If the Government is able to meet some sort of targeted level - and at the moment the target is 90% at least one jab for Aucklanders - over the next couple of weeks it will be able to put a more brave face on the looming end of the elimination strategy.
But the fact we are almost certainly now in the situation of having to deal with Covid in the community does change a lot of things - and it makes the RBNZ's already hard job even more difficult.
Singapore has a somewhat bigger population than NZ. It has 5.9 million to our 5.1 million. Over 80% of its population aged over 12 (nearly 4.5 million people) are FULLY vaccinated. And in recent days Singapore has been averaging around 1000 new Covid cases every day.
That gives some idea of the level of disruption we can still expect even if we achieve what's seen as a 'high' number of vaccinated people.
So, having the virus in our community is going to make a difference.

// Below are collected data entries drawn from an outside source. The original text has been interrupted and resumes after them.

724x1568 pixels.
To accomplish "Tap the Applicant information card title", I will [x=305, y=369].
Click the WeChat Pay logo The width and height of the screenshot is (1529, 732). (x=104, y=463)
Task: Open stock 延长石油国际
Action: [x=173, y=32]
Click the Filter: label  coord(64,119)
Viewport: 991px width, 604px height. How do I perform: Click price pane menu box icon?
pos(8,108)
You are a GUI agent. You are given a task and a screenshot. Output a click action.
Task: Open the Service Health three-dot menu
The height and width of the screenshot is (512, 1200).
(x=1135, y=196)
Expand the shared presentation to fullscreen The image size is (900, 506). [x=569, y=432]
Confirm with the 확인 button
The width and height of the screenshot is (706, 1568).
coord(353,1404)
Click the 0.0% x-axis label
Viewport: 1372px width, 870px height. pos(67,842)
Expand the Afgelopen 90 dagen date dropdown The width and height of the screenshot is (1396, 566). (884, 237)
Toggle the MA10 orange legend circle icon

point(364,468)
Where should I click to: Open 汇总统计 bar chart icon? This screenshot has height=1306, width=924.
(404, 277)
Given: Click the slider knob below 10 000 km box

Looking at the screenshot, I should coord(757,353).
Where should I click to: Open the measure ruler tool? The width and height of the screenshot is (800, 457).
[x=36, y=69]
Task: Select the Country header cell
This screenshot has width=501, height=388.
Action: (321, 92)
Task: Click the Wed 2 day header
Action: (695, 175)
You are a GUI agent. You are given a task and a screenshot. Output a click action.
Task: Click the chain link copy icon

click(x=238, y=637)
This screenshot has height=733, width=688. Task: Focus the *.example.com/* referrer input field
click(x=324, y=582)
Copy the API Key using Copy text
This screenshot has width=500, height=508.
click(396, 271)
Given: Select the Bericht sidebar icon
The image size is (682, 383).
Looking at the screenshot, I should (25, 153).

One of the key factors in our economy bouncing back so strongly from lockdown last year was the fact we did eliminate the virus. People could feel confident getting out and about - and spending - in such an environment. This time is going to be different.
Does it mean that at least some people will be more reticent, at least initially about getting out and about and going to restaurants, and pubs and using public transport, for example?
The UK, which has had a truly brutalising experience at the hands of the virus, is now to all intents and purposes 'open' again - but people have been very reluctant to go back, for example, to using public transport.
And surely it will have some impact on our populace to know now when we go out that 'it' is 'out there'.
Yes, we will learn to deal with it, and we were always going to need to at some stage - but as the rest of the world is showing, the disruptions don't go away simply because you have an impressive-looking vaccination number.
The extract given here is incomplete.